"ERMENEK KÖMÜR HAVZALARI DEVLET TARAFINDAN İŞLETİLMELİDİR"

TAKİP ET

Genel Maden İşçileri Sendikası Yönetim Kurulu bir basın açıklaması yaparak..

GENEL MADEN İŞÇİLERİ SENDİKASI;
“ERMENEK KÖMÜR HAVZALARI DEVLET TARAFINDAN İŞLETİLMELİDİR”

    Genel Maden İşçileri Sendikası Yönetim Kurulu bir basın açıklaması yaparak Türkiye Taşkömürü Kurumu (TTK) ve Türkiye Kömür İşletmeleri’nin (TKİ) özelleştirilmesini sağlayacak olan Torba Yasa düzenlemesine şiddetle karşı çıktı.
    Açıklamada, TKİ’nin özelleştirilmesi ve TTK’daki taşeron uygulamaları sırasında yaşanan iş cinayetleri hatırlatılarak artık bu uygulamalardan topyekûn vazgeçilmesi beklenirken bu yeni düzenleme ile adeta yeni iş cinayetlerinin önünün açılmak istendiği belirtildi ve Torba Yasadaki bu değişiklikten derhal vazgeçilmesi istendi.
    BÜYÜK KAZALAR ÖZEL SEKTÖRLERDE OLDU
    Genel Maden İşçileri Sendikası Yönetim Kurulu tarafından yapılan açıklamada;
    “Türkiye Taşkömürü Kurumu ile Türkiye Kömür İşletmeleri, uhdelerinde bulunan maden ruhsat sahalarını işletmeye, işlettirmeye, bunları bölerek yeni ruhsat talep etmeye ve bu ruhsatları ihale etmeye yetkilidir" denilmektedir.
    Ayrıca rödövans süreleri kısıtlı olduğundan dolayı iş sağlığı ve güvenliğine yönelik uzun vadeli modern teknolojiye uygun yatırımların yapılamadığı, bu düzenleme ile belirtilen gerekçelere göre uzun vadeli yatırım yapılabilmesinin önünün açılacağı savunulmaktadır.
    Kurumda yaşanan işçi eksikliği, işçi sağlığını ve iş güvenliğini tehdit eder noktaya gelmiştir.
Bugün redevans usulü üretim yapan özel sektör işletmeleri ve kaçak üretim yapan ocaklar bulunsa da, havza kömürlerinin tamamına yakını kamu eliyle TTK tarafından işletilmektedir.

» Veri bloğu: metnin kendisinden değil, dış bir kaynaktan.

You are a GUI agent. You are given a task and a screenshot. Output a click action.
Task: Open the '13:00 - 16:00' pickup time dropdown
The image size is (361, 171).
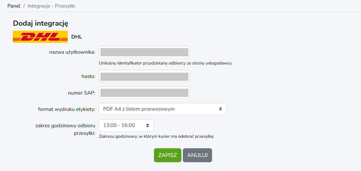click(126, 125)
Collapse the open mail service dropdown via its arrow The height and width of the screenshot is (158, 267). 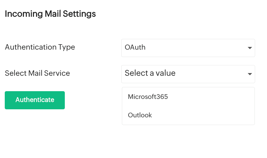tap(249, 74)
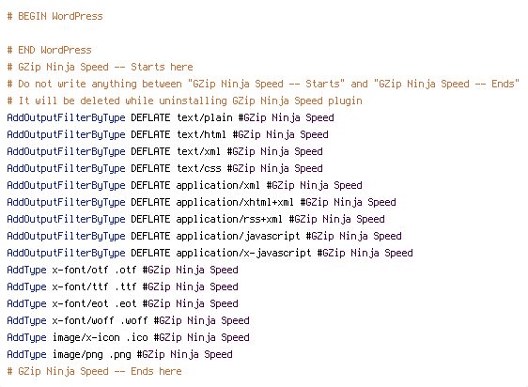Click the .woff extension text

(134, 320)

Türkiye’de son 15 yılda yaşadığımız büyük kazaların tamamı özel sektörde meydana gelmiştir.
    ERMENEK’DE  18 CAN
    “2004 yılında Kastamonu Küre’de 19, 2005 yılında Kütahya Gediz’de 18, 2006 yılında Balıkesir Dursunbey’de 17, 2009 yılında Bursa Mustafakemalpaşa’da 19, 2010 yılında Balıkesir Dursunbey’de 14, Zonguldak Karadon’da 30, 2011 yılında Kahramanmaraş Elbistan’da 11, 2013 yılında Zonguldak Kozlu’da 8, 2014 yılında Manisa Soma’da 301, Karaman Ermenek’te 18, 2016 yılında Siirt Şirvan’da 16 işçi yaşanan maden kazalarında hayatlarını kaybetmişlerdir. Bu kazaları unutmak mümkün değildir. Riski yüksek kömür havzaları devlet tarafından işletilmelidir. Havza madenciliği uygulanmalı, sahalar küçük parçalara bölünmemelidir. Kendi doğal kaynaklarımızın en etkin şekilde değerlendirilebilmesi ve sağlıklı çalışma koşullarında üretim yapılabilmesi için, madencilik tecrübesinin-kültürünün korunması için, Türkiye Taşkömürü Kurumu (TTK), Türkiye Kömür İşletmeleri (TKİ) ve Maden Tetkik Arama (MTA) gibi madencilik sektöründe deneyimli kurumlar parçalanmamalı aksine korunmalı ve geliştirilmelidir.
    Yukarıda belirttiğimiz somut gerekçelerde görüleceği üzere bu tasarının kanunlaşması ülkemize fayda getirmeyecektir. Aksine ruhsatın bölünerek rezervlerin heba edileceği, iş sağlığı ve güvenliği risklerinin artacağı, büyük ölümlü kazaların yaşanmasına neden olacağı için bu kanun tasarısının taslaktan tamamen çıkartılması gereklidir” denildi.